Apesar da tendência atual de evolução da situação epidemiológica, verifica-se que os novos contágios decorrem, frequentemente, de situações de incumprimento das normas de distanciamento físico, em especial em eventos que implicam a aglomeração de pessoas.

Torna-se necessário, portanto, associar o incumprimento das disposições que visam assegurar a adoção de práticas sociais adequadas à aplicação de sanções administrativas com efeito predominantemente dissuasor. Com efeito, o facto de terem ocorrido incumprimentos a estas regras evidencia que se torna essencial a criação de um regime sancionatório que assegure o escrupuloso cumprimento, pela população, das medidas que são indispensáveis à contenção da infeção, como são, por exemplo, o dever de manter o distanciamento físico e as medidas destinadas a evitar a aglomeração de pessoas.

A necessidade de um quadro sancionatório tem, aliás, sido constantemente avaliada pelo Governo.

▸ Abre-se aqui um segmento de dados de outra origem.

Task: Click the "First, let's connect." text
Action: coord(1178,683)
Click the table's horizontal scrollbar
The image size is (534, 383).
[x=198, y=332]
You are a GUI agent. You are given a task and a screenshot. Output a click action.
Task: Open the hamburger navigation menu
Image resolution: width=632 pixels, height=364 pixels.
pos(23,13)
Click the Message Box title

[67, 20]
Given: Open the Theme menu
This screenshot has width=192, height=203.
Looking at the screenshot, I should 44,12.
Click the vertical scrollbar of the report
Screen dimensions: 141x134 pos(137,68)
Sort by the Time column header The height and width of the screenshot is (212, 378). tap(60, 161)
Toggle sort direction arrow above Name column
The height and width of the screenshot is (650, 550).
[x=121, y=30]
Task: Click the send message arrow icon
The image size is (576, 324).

No presente, tal ocorre ao abrigo do n.º 5 da Resolução do Conselho de Ministros n.º 40-A/2020, de 29 de maio, na sua redação atual, que estabelece que o Governo «avalia, a todo o tempo, a necessidade de aprovação de um quadro sancionatório por violação da presente resolução, com base no reporte efetuado pelas forças e serviços de segurança ao membro do Governo responsável pela área da administração interna relativamente ao grau de acatamento das medidas adotadas pela presente resolução».

Sucede, no entanto, que a Lei n.º 27/2006, de 3 de julho, na sua redação atual, que aprova a Lei de Bases da Proteção Civil, não contém um quadro contraordenacional que seja instrumental ao bom cumprimento das medidas adotadas no seu âmbito, não obstante o teor dos seus artigos 6.º e 11.º

Não obstante, a Lei de Bases da Proteção Civil prevê, no seu artigo 62.º que, «sem prejuízo das sanções já previstas, o Governo define as contraordenações correspondentes à violação das normas da presente lei que implicam deveres e comportamentos necessários à execução da política de proteção civil.»

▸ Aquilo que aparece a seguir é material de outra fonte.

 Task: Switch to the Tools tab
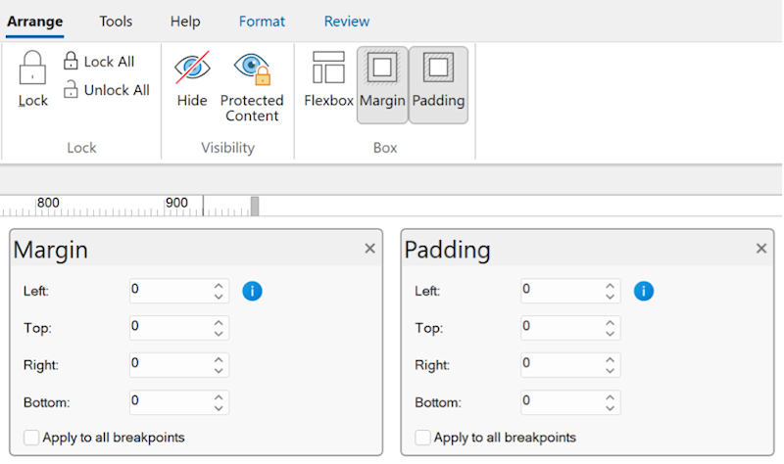[x=116, y=21]
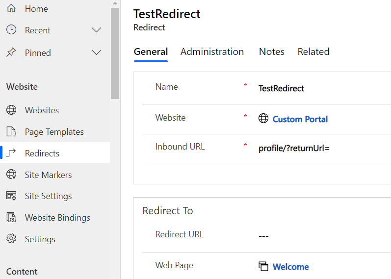Open Websites via the globe icon
This screenshot has width=391, height=279.
tap(11, 110)
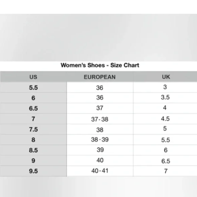Viewport: 197px width, 197px height.
Task: Select the US size 6.5 cell
Action: point(33,108)
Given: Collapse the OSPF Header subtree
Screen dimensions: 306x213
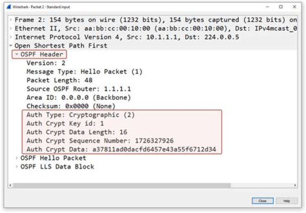Looking at the screenshot, I should click(17, 55).
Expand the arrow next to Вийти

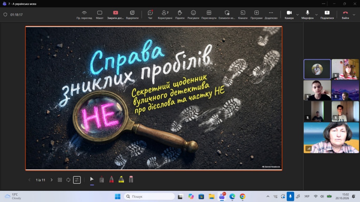(354, 15)
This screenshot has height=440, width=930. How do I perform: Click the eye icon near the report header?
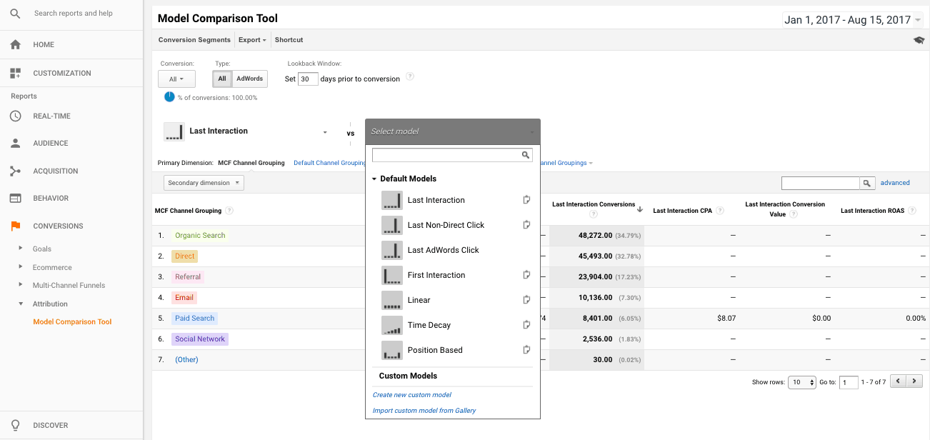[919, 40]
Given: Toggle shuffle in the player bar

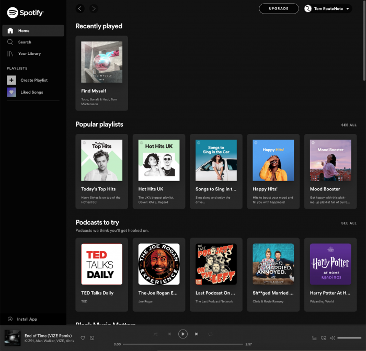Looking at the screenshot, I should [156, 334].
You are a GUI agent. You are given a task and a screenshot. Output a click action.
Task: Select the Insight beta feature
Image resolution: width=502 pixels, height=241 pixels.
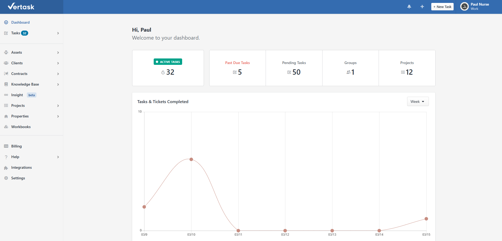[x=16, y=95]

Deste modo, o citado artigo habilita o Governo a definir contraordenações que sejam necessárias a assegurar o cumprimento dos deveres previstos na regulamentação dos estados de alerta, contingência e calamidade, declarados ao abrigo da Lei de Bases da Proteção Civil.

No entanto, torna-se igualmente fundamental instituir um regime contraordenacional para o incumprimento do artigo 12.º do Decreto-Lei n.º 10-A/2020, de 13 de março, na sua redação atual, que constitui parte integrante da Lei n.º 1-A/2020, de 19 de março, na sua redação atual, nos termos do artigo 2.º desta Lei, bem como do artigo 13.º-A do mesmo decreto-lei.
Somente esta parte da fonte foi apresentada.